The exhibition takes place at the exciting new space for art, Metal at
Edge Hill Station. The prize is £2000 plus a later show at Walker
Art Gallery and the People’s Choice Award is £1000.
Exhibition Dates: 4th June to 10th July 2010.
Awards Ceremony: Wednesday 30th June 2010, 6pm - 8pm at METAL at Edge
Hill Station, Tunnel Road, L7.
The short list for the Liverpool Art Prize 2010 was selected by a panel
of judges from over 90 nominations received from the public call for nominations
in late 2009.
The artists will be exhibiting a selection of previous works alongside
exciting new works created especially for the exhibition which runs for
5 weeks. They are working in diverse practices from new media to large
installations, drawing and painting.
The Judges
• Juan Cruz (Head of Department, Art & Architecture, LJMU Art
and Design Academy)
• Laura Davis (Arts Editor, Liverpool Daily Post)
• Paul Hyland (Duncan Sheard Glass)
• Reyahn King (Director of Art Galleries, National Museums Liverpool)
• Nicki McCubbing (Artist, shortlisted for 2009 Liverpool Art Prize)
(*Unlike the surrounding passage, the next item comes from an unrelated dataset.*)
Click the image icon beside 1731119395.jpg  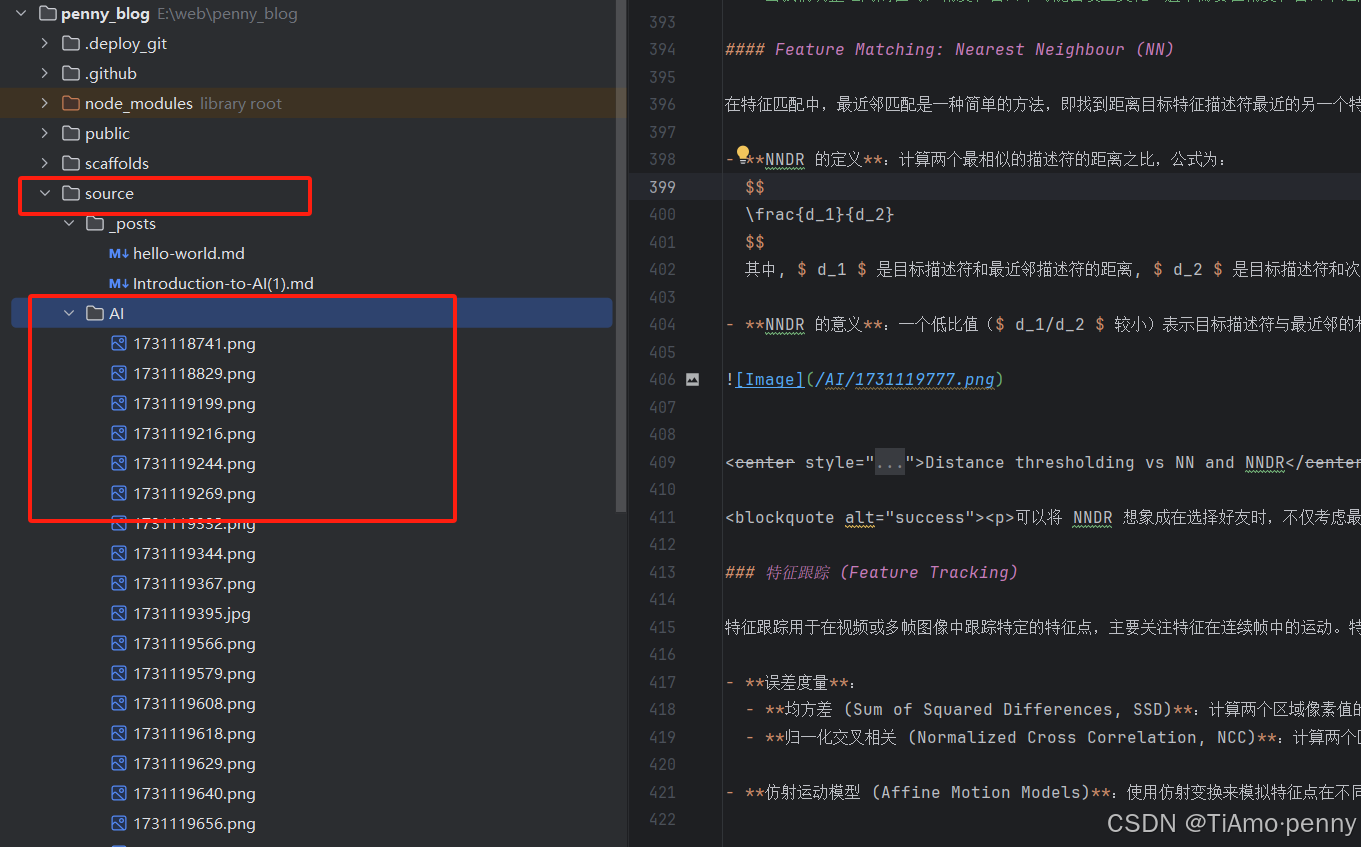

• Jay Mitton (Managing Director, Arthur Diamond Design)
• Sara-Jayne Parsons (Exhibitions Curator, the Bluecoat)
Public vote for the ‘People’s Choice’
The People’s Choice prize of £1000 will be decided from votes
cast by the public and will provide an opportunity for visitors to the
exhibition to express their preference.
Visitors to the exhibition are urged to vote for their favourite artist
by posting a voting slip into the ballot box. The artist with the most
votes will receive the £1000 award. Voting ends on Tuesday 29 June.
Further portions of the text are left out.